Toutes les enquêtes ont pointé vers l’implication de la tutelle belge dans cet acte ignoble d’opposer les Princes Charles Biroli et Jean-Baptiste Ntidendereza à leur cousin le Prince Louis Rwagasore. Le chef Pierre Baranyanka, patriarche de la lignée dynastique des Batare, avec d'autres représentants du Parti Démocrate-Chrétien (PDC) créé en février 1960 furent pointés du doigt pour cet assassinat. Le tueur à gages grec du nom de Kageorgis sera fusillé le 30 juin 1962. Les co-auteurs seront jugés, se pourvoiront en appel mais finiront pendus sur la place publique à Gitega le 15 janvier 1963. Lorsque le Burundi est devenu indépendant le 1er juillet 1962, le drapeau belge descendant a croisé le drapeau burundais ascendant pour le remplacer au pinacle du mât. Ce drapeau était orné de nos couleurs rouge, blanc et vert, avec au milieu le tambour royal orné d’une couronne constituée de deux épis de sorgho (amahonda).
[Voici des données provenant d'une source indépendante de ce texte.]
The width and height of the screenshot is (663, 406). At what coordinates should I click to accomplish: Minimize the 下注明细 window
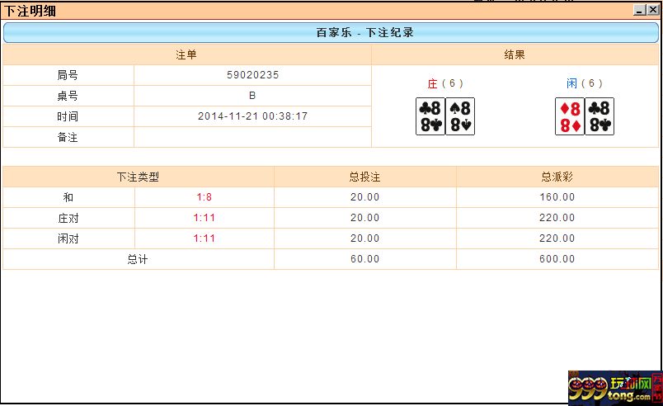click(x=640, y=10)
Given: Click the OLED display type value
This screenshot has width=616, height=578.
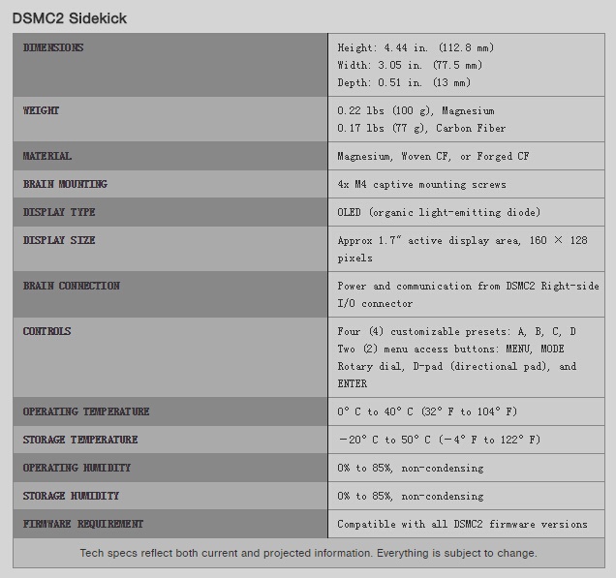Looking at the screenshot, I should tap(439, 212).
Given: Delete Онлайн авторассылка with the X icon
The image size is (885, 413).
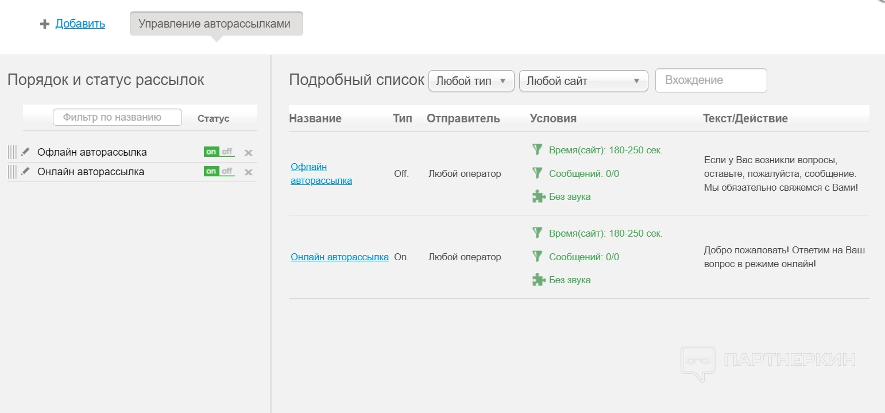Looking at the screenshot, I should [248, 172].
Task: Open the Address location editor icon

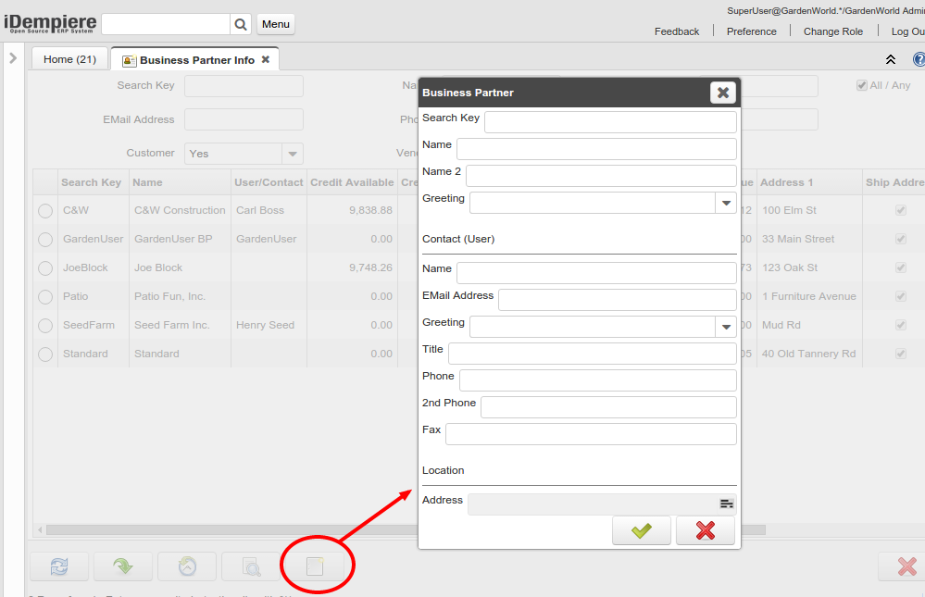Action: pyautogui.click(x=727, y=504)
La devise nationale était « Imana, Umwami, Uburundi » (Dieu, le Roi, la Patrie). Toute une symbolique marquant l’alliance entre la monarchie de droit divin et le peuple. Entre temps, le Roi Mwambutsa IV avait mûri. Il avait voyagé en Europe et y avait emprunté les meilleures pratiques. Il régnait mais ne dirigeait pas. Pour diriger le gouvernement, Sa Majesté nommait comme bon lui semblait ses Premiers Ministres alternativement entre Hutu et Tutsi. Le Parlement et l’armée étaient à majorité hutu. Et le Conseil de la Couronne, l’organe politique suprême, était équilibré. Cela n’empêchera pas l’assassinat du très modéré Premier ministre Hutu Pierre Ngendandumwe, le 15 janvier 1965 des mains d’un réfugié rwandais travaillant à l’ambassade américaine à Bujumbura. Là encore, le Roi fit preuve de grand leadership. Sa Majesté consola la famille éprouvée et appela tout son peuple au calme.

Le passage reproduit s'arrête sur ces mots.